──────── Dokumenttext
# Text Verlauf



## zirag (10. Oktober 2003)

Hi @ GFXer
Kann mir einer helfen , ich hab schon gesucht und gegoogelt , aber nix gefunden .
Nun zu meinem Problem: ich habe es in einer Zeitschrift gesehen , da verläuft so ein Bild in einem Text aus , ach schaut selber!
hat vielleicht einer ein TUT !


----------



## Jan Seifert (10. Oktober 2003)

Ebenen die du brauchst:
Fotoebene
Textebene


mach den Text
drück mit gedrückter [STRG] Taste auf die Textebene
geh auf die Fotoebene und drück unten im Ebenenfenster *Vektormaske hinzufügen*
blende die Textebene aus

MfG Jan

Beispiel:


----------



## zirag (10. Oktober 2003)

schonmal , aber dann ist das Bild GANZ als text , und das soll sich ja in einem Verlauf zum Text machen , so wie in deinem Bsp. 
wie krieg ich denn da noch den Verlauf rein


----------



## Jan Seifert (10. Oktober 2003)

Da ist kein Verlauf im Bild, da sind nur rechts mehr Wörter als links.
Kannst du ja genau so machen, mach rechts viel Text, und nach links immer weniger.


----------



## zirag (10. Oktober 2003)
────────────────
Ziel der Aufgabe:
Beantworte die folgenden Fragen zur Forendiskussion über Text mit Bildverlauf.
(a) Welche beiden Ebenen werden laut Jan Seifert benötigt?
(b) Welche Taste soll beim Klick auf die Textebene gedrückt gehalten werden?
(c) Wodurch entsteht laut Jan Seifert der Eindruck eines Verlaufs in seinem Beispiel?
──────── Angezeigte Zeilen
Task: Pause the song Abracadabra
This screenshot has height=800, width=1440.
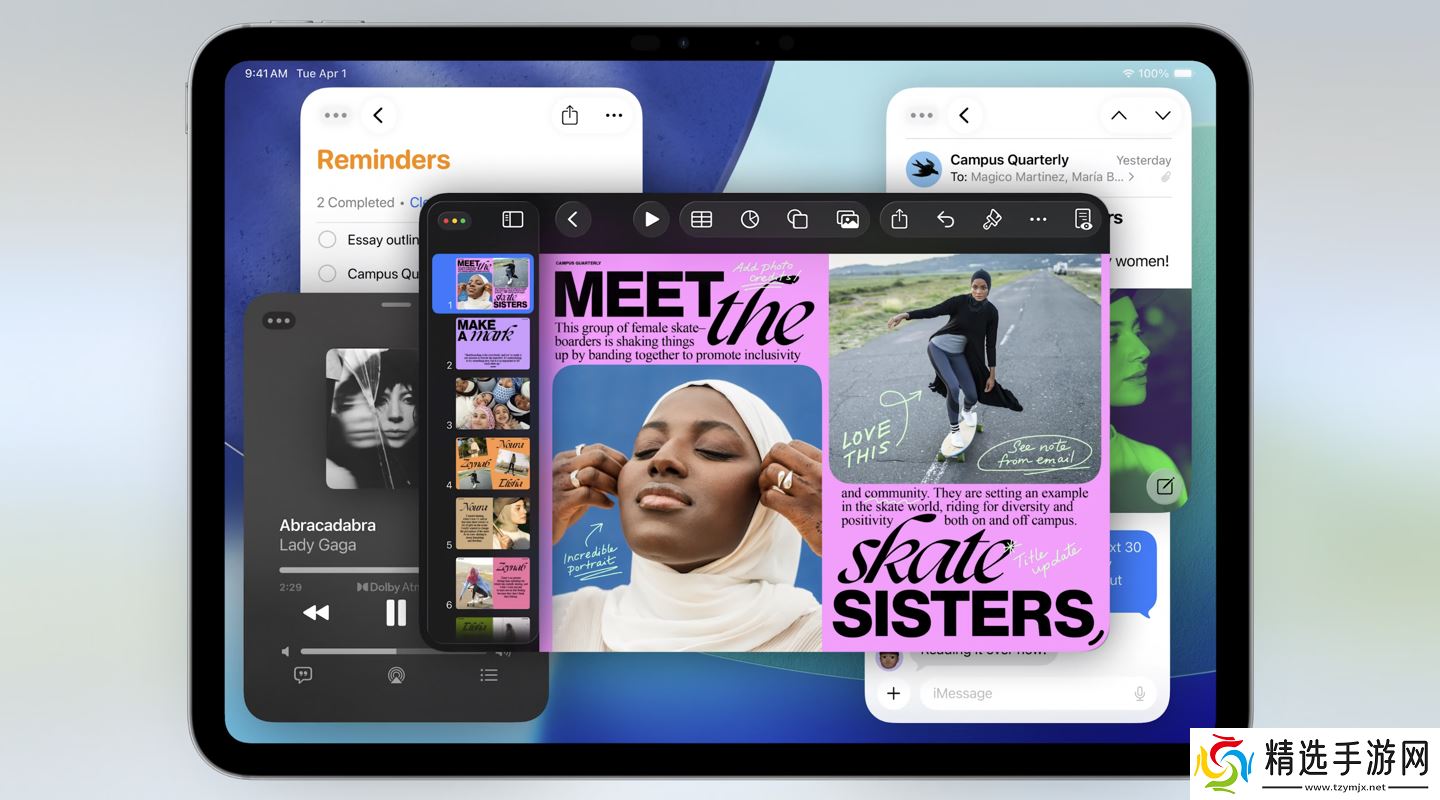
────────────────
──────── Angezeigte Zeilen
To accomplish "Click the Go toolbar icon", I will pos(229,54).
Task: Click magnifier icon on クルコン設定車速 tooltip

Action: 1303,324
────────────────
──────── Angezeigte Zeilen
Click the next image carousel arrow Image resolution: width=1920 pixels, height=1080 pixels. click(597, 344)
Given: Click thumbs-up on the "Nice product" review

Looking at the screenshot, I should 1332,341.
────────────────
Erwartete Antwort:
(a) Benötigt werden eine Fotoebene und eine Textebene.
(b) Gedrückt gehalten werden soll die Taste [STRG].
(c) Im Bild gibt es keinen Verlauf; rechts stehen lediglich mehr Wörter als links.